Hautarzt will bei Kassenleistung abzocken

Frau S. vereinbart in einer Hamburger Hautarztpraxis einen Termin zur Hautkrebs-Vorsorge-Untersuchung. Schon bei der telefonischen Terminvereinbarung wird ihr angekündigt, dass sie für die Untersuchung 30 Euro bezahlen müsse. Das glaubt sie nicht und erkundigt sich bei ihrer Krankenkasse. Dort erfährt sie, die Vorsorgeuntersuchung sei selbstverständlich kostenfrei, und wenn der Arzt eine verdächtige Stelle fände und weitere Untersuchungen nötig würden, übernehme die Krankenkasse dies auch.

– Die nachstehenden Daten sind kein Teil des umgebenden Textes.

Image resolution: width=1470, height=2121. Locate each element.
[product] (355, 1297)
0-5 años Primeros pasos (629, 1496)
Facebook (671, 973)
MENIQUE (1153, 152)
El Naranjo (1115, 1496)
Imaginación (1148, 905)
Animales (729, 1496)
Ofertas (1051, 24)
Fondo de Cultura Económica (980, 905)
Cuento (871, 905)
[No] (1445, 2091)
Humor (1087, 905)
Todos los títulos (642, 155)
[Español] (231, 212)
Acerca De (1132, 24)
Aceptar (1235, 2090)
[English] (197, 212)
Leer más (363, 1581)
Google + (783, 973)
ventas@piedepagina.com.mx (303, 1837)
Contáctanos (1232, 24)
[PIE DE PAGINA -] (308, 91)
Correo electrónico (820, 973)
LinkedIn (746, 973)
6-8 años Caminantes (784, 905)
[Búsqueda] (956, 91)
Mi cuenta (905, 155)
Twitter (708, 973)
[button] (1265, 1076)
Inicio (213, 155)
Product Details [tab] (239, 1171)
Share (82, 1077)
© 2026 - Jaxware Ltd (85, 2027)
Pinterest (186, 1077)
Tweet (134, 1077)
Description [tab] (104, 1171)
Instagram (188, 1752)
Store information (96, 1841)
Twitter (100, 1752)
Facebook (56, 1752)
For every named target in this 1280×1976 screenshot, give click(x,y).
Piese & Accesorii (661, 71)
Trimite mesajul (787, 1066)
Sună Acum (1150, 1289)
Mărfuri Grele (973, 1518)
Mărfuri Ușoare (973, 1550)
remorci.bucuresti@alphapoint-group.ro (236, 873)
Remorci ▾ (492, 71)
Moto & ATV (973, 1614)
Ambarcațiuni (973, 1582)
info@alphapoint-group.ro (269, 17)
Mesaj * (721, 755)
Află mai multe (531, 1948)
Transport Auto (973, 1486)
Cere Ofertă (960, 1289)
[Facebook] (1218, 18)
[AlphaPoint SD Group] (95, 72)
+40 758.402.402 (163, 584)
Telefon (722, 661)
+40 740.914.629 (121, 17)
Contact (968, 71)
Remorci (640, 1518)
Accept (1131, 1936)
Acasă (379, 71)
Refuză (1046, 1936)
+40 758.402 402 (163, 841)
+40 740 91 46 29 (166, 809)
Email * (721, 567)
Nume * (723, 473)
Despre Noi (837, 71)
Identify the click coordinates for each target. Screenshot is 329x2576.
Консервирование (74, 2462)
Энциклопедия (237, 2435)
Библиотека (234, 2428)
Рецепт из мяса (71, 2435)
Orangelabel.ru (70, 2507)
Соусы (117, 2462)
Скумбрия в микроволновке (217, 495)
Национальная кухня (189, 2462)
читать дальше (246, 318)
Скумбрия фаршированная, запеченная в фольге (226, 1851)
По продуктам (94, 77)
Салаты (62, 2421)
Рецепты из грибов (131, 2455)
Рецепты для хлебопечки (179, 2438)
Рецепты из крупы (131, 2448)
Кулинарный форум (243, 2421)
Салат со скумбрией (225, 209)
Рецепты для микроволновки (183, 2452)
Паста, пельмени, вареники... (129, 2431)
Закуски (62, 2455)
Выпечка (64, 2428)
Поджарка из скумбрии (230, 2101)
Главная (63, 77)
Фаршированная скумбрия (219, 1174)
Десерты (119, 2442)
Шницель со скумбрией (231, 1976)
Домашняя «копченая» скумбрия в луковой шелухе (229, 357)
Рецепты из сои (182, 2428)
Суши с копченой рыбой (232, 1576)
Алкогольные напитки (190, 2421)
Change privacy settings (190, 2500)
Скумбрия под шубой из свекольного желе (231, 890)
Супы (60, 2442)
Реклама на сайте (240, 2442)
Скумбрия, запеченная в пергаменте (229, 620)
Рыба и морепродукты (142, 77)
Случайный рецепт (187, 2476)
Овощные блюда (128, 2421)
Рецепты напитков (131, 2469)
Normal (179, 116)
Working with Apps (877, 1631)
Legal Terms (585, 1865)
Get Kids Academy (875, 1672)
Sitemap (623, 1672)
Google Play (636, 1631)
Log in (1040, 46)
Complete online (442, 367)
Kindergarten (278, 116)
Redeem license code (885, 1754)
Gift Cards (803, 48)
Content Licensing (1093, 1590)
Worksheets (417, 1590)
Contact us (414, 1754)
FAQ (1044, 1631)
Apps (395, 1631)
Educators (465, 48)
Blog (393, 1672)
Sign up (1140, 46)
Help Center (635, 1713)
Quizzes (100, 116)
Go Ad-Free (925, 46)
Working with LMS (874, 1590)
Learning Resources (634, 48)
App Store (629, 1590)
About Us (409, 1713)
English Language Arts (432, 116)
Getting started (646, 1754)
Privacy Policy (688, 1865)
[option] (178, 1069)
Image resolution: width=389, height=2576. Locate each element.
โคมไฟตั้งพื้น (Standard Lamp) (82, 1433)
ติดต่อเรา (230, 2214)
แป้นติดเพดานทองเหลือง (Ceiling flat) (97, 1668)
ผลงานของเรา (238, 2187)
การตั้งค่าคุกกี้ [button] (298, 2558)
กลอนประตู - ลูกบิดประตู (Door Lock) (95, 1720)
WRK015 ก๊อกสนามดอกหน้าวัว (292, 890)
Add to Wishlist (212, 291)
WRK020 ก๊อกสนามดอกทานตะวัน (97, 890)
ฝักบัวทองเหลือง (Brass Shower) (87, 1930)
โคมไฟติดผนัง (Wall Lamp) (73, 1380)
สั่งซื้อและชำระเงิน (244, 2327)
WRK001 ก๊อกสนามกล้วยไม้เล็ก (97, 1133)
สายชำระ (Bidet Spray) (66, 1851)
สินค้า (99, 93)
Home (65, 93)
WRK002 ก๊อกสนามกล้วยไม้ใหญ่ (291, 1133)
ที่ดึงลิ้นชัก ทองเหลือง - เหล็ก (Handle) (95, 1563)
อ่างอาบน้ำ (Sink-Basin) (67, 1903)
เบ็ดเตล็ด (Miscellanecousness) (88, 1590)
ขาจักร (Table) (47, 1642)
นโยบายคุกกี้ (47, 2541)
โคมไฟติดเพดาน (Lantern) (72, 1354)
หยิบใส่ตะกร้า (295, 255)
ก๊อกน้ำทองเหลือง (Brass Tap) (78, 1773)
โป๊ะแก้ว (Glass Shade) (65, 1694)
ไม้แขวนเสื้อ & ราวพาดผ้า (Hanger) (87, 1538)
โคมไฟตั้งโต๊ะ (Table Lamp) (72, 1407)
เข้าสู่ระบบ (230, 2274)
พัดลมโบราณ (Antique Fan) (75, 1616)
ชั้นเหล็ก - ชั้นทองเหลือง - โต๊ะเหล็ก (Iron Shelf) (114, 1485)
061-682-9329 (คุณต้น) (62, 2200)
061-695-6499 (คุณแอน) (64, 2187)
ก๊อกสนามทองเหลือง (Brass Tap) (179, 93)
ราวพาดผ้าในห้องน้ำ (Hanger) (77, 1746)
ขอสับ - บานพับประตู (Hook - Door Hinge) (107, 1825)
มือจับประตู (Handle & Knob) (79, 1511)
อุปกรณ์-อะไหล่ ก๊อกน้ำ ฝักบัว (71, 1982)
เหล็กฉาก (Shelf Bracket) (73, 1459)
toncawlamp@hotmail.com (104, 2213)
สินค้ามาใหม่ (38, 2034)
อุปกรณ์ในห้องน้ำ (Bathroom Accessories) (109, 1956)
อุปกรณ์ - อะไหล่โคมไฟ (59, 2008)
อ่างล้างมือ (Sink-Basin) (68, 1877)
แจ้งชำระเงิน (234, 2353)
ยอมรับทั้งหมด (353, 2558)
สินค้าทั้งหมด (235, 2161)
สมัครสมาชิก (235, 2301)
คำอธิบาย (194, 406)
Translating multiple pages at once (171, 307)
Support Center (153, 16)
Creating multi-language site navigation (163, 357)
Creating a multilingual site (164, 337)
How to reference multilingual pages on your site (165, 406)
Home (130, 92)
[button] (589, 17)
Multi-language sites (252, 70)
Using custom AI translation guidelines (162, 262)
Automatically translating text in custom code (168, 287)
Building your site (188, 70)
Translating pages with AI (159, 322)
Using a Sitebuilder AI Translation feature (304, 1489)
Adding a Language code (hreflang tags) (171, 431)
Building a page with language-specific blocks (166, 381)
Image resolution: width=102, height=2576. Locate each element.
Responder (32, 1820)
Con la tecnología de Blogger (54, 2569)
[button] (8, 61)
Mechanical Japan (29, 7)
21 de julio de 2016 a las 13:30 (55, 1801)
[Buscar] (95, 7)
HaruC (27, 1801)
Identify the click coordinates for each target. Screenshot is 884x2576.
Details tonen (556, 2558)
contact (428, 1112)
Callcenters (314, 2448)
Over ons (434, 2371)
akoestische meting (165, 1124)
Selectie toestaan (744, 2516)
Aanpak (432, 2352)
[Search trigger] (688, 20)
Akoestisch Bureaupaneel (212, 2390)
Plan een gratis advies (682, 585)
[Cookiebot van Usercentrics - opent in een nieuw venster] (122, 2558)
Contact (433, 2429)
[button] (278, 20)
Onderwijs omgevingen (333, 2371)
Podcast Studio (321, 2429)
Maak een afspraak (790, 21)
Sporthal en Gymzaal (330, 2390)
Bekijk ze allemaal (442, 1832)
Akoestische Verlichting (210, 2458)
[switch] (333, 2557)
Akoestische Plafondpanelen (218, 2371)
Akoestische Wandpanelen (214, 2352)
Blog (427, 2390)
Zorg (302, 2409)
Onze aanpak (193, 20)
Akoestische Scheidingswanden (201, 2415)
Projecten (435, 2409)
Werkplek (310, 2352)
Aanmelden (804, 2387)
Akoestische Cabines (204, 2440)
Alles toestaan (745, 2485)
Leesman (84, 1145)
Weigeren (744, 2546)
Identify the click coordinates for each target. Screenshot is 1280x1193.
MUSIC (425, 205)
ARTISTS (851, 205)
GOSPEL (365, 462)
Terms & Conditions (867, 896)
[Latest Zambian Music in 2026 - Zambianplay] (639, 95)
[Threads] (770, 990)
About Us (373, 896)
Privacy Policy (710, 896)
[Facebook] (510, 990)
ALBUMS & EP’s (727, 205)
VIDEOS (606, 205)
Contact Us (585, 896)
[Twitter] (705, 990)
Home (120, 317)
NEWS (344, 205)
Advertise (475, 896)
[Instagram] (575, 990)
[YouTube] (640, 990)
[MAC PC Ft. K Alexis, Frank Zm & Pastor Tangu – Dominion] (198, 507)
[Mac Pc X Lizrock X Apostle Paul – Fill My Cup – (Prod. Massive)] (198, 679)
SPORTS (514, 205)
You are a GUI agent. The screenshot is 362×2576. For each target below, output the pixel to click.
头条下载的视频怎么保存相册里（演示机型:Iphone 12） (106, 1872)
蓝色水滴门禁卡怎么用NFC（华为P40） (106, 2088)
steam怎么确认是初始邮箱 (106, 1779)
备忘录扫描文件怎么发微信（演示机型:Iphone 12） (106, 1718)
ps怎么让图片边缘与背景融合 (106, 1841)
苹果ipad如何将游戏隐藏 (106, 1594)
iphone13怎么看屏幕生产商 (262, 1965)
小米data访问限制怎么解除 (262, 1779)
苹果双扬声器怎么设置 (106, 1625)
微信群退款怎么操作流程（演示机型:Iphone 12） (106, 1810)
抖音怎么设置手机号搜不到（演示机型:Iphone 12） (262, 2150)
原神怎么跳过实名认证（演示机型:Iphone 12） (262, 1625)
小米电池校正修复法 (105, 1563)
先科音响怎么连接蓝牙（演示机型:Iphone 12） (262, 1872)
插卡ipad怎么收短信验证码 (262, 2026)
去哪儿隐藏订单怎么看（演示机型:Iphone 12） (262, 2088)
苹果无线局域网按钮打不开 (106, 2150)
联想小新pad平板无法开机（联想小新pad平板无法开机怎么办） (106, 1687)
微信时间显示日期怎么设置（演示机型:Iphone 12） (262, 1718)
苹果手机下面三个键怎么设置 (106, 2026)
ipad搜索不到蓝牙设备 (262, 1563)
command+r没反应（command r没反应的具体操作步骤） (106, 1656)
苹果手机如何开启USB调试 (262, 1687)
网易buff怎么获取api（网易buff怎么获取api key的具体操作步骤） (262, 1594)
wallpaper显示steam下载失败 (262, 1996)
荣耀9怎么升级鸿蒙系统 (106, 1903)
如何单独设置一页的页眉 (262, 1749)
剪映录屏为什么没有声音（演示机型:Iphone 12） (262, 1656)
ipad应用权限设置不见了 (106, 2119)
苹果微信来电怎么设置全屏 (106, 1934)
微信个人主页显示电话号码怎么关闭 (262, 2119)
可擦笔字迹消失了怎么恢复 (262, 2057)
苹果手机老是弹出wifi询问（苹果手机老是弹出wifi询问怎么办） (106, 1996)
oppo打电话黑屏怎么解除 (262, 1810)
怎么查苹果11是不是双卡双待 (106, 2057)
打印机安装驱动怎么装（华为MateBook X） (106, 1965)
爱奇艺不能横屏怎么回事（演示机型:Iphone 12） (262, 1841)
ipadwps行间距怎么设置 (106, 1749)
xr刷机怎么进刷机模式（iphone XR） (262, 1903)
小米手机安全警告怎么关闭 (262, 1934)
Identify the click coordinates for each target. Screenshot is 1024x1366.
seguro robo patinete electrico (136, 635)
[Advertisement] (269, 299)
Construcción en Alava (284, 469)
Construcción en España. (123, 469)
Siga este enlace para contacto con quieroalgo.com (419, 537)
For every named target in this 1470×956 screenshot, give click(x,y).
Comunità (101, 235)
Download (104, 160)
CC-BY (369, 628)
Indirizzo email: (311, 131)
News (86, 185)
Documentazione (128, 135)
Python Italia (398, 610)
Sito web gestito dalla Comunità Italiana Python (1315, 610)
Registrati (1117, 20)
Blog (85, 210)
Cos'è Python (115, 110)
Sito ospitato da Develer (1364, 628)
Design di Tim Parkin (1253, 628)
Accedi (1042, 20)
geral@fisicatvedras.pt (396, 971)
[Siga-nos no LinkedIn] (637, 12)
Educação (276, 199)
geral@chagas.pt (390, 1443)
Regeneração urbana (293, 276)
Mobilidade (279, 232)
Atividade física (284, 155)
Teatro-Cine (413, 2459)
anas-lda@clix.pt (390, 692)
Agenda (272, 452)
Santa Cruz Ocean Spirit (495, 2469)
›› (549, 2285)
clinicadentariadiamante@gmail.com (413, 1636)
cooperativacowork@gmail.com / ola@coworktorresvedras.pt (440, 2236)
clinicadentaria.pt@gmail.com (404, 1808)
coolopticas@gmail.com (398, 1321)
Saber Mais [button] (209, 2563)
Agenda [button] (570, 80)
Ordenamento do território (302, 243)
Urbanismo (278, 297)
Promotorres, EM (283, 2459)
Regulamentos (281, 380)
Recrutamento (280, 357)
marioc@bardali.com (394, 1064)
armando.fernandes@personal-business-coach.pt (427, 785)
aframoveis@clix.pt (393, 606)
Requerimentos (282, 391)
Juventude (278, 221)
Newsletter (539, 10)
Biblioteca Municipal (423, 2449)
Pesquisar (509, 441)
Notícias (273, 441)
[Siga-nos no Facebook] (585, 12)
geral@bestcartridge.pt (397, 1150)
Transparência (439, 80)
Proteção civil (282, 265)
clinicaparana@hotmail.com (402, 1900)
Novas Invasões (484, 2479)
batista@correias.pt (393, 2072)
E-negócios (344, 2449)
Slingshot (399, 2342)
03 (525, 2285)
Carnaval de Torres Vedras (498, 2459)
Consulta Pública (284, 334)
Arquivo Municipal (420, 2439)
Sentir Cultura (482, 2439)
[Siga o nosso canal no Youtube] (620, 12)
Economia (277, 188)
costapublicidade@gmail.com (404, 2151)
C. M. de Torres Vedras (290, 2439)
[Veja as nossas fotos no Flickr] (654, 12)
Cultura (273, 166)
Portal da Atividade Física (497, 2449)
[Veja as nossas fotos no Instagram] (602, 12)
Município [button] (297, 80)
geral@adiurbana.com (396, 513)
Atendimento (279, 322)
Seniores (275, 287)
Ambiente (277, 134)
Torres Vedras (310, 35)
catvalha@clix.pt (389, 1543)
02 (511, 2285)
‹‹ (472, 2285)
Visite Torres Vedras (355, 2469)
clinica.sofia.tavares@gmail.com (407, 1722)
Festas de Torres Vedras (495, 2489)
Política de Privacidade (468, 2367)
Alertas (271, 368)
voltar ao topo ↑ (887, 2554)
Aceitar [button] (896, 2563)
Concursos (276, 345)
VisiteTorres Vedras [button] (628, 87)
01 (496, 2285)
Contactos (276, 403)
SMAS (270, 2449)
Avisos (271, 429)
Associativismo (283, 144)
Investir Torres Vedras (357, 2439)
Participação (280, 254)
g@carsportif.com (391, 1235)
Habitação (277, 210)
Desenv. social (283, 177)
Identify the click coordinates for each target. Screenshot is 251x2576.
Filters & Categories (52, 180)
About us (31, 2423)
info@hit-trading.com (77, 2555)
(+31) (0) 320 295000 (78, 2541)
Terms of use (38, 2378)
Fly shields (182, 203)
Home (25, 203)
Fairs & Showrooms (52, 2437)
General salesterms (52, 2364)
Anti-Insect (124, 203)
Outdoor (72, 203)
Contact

Nun kommt Frau S. in die Praxis und wird als erstes aufgefordert, den Vertrag über die schon bei der Terminvereinbarung angekündigte selbst zu bezahlende Leistung zu unterschreiben. Sie entgegnet, sie wolle nur eine einfache Vorsorge-Untersuchung als Kassenleistung. „Das geht nicht”, zitiert sie die Antwort. Die könne sie nur zusammen mit einer Selbstzahler- oder IGeL-Leistung bekommen, das machten alle Fachärzte so. Als Frau S. das ablehnt und geht, wird sie noch höflich gebeten, künftig bei solchen Gelegenheiten vorher abzusagen, damit der Termin anderweitig vergeben werden könne. Frau S. empfindet das als Erpressung und schreibt an ihre Krankenkasse und an die Ärztekammer. Letztere meint, man könne prüfen, ob das Verhalten des Arztes ein Verstoß gegen seine vertragsärztlichen Pflichten sei. Dazu müsse Frau S. ihre Geschichte noch einmal ihrer Krankenkasse zusenden (was sie bereits einmal getan hat). Wenn auch die einen Vertragsverstoß für möglich hielte, könne sie den Sachverhalt der Kassenärztlichen Vereinigung (KV) zur Prüfung weiterleiten. Die könne dann ggf. auch weitere Maßnahmen veranlassen. Dies sei in § 60 Bundesmantelvertrag Ärzte geregelt.

Der Herr von der Ärztekammer weist Frau S. leider nicht darauf hin, dass derselbe Bundesmantelvertrag in § 18 Absatz 8 auch folgenden, sehr eindeutig klingenden Satz enthält: „Vertragsärzte, die Versicherte zur Inanspruchnahme einer privatärztlichen Versorgung an Stelle der ihnen zustehenden Leistungen der gesetzlichen Krankenversicherung beeinflussen, verstoßen gegen ihre vertragsärztlichen Pflichten.”

Doch zurück zur Geschichte von Frau S. Das Antwortschreiben der Ärztekammer enthält auch eine Liste von „Arztpraxen, die eine Berechtigung zur Durchführung der Hautkrebsfrüherkennung haben”. Frau S. findet auf dieser Liste auch einen Arzt aus derselben Praxisgemeinschaft, in der sie bereits zur Selbstzahlung gezwungen werden sollte. Verständlicherweise hat sie kein allzu großes Vertrauen in diese Liste.

Die Krankenkasse bietet an, die Beschwerde an die KV weiterzuleiten, wofür Frau S. noch eine Erklärung unterschreiben soll. Das tut sie. Die Antwort der KV an die Krankenkasse, die Frau S. viele Wochen später auf ihre Bitte hin in Kopie zugesandt bekommt, enthält eine ganz andere Schilderung des Sachverhalts durch den Arzt. Dort steht: „Laut Eintrag in der Akte wurde eine Durchführung der Hautkrebsvorsorgeuntersuchung unter Zuhilfenahme eines Aufsichtsmikroskops vereinbart und die Patientin informiert, dass hieraus Kosten in Höhe von 16,09 Euro entständen.” Damit steht Aussage gegen Aussage und die KV sieht keinen Nachweis einer Verletzung vertragsärztlicher Pflichten. Und Frau S. steht irgendwie als Lügnerin da, denn einem Arzt glaubt man vielleicht doch lieber als einer Patientin. Oder sollte man Ärzten grundsätzlich unterstellen, vor allem am Geld interessiert zu sein und erst in zweiter Linie an der Gesundheit ihrer Patienten? Eine gewagte These. Geschichten wie diese erhärten sie allerdings nach und nach.